Please transcribe only the lines from the one holding "Open emoji picker in comment box" through the final line of the data, both included, with no pictures.

## Input data
----

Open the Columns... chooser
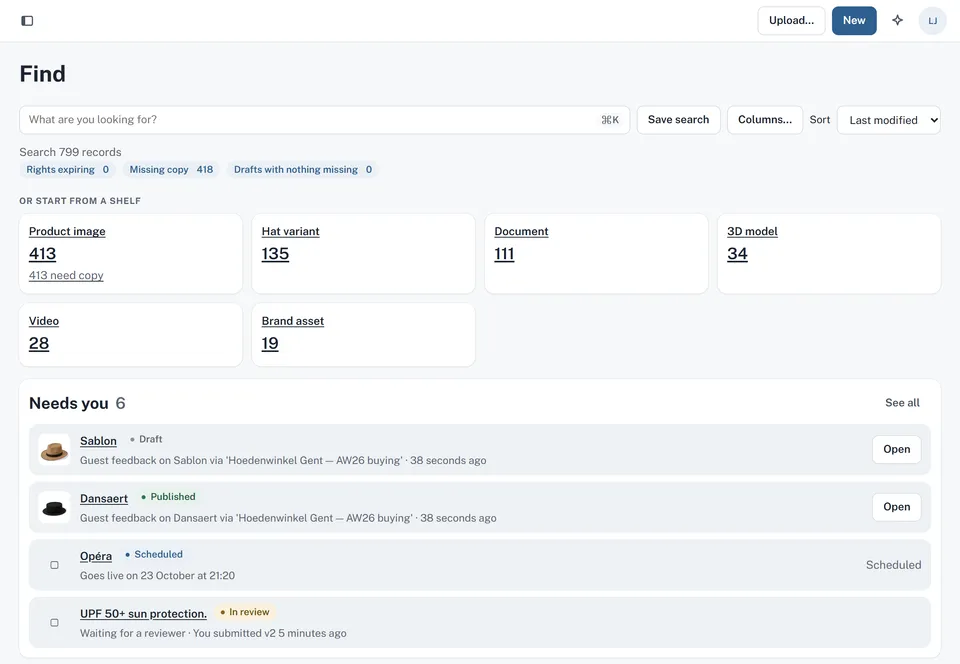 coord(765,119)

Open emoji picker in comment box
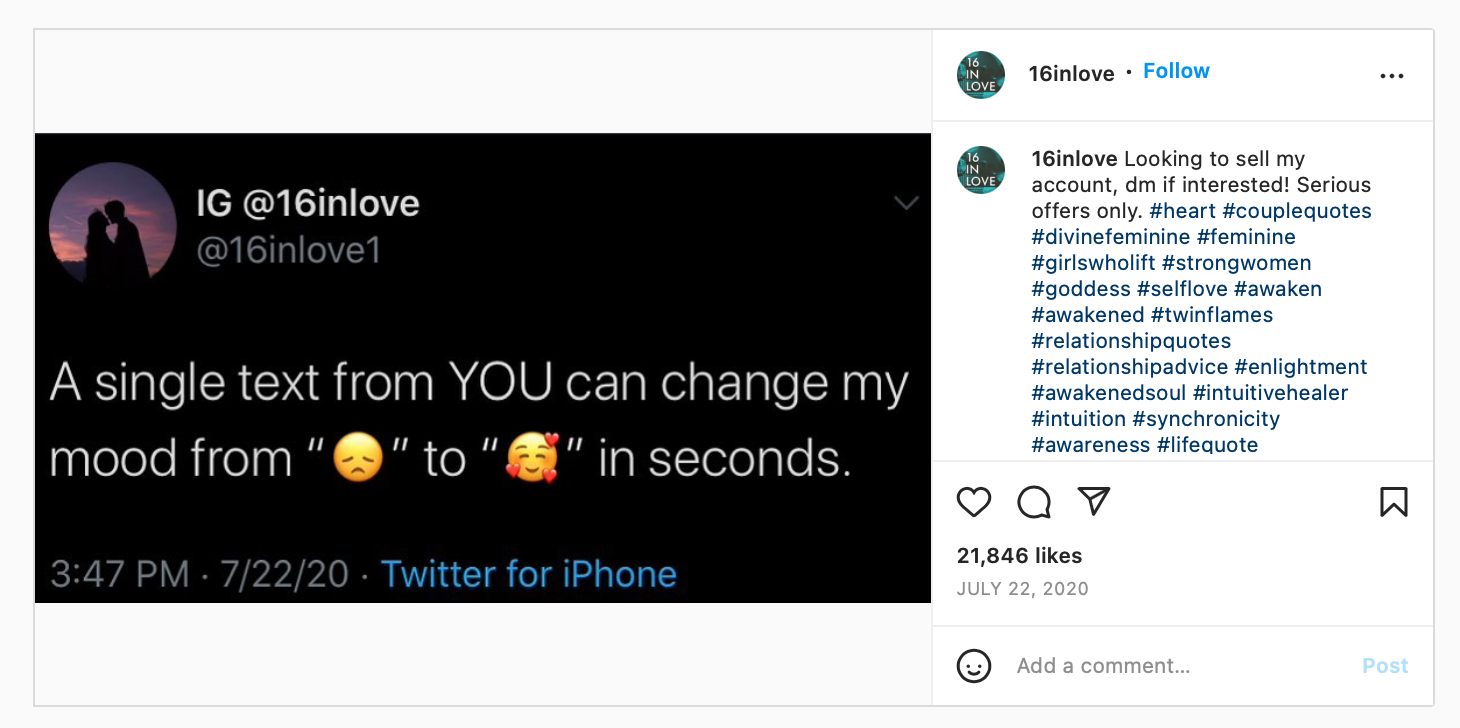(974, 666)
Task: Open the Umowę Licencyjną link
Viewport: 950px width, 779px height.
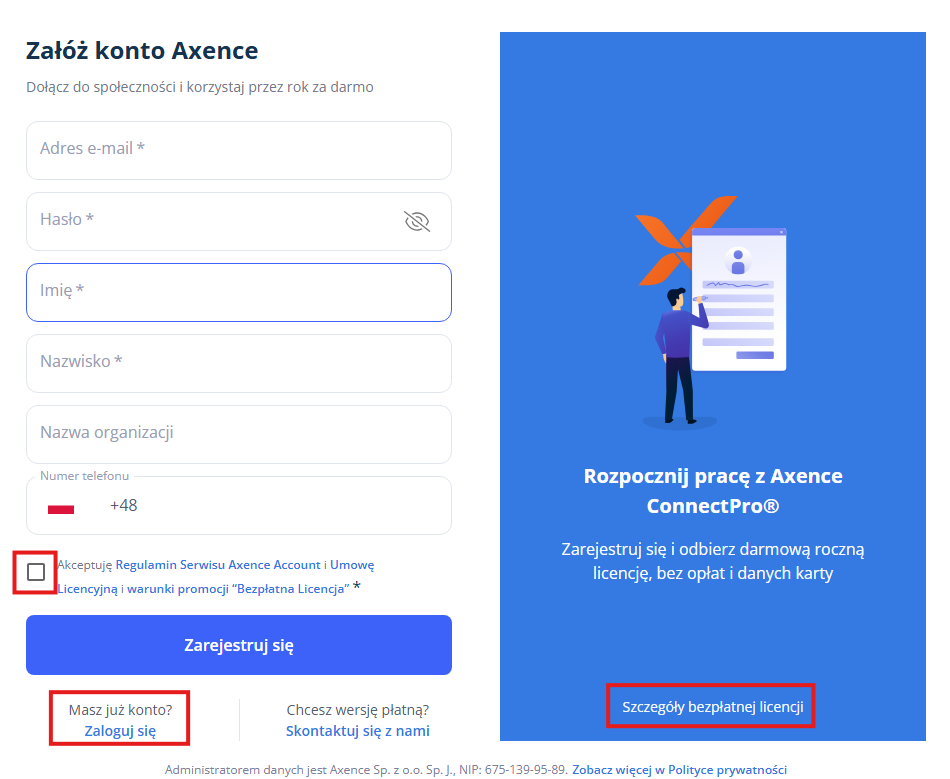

----

## Exercise answer
Open emoji picker in comment box
(974, 666)
Task: Open the Umowę Licencyjną link
Viewport: 950px width, 779px height.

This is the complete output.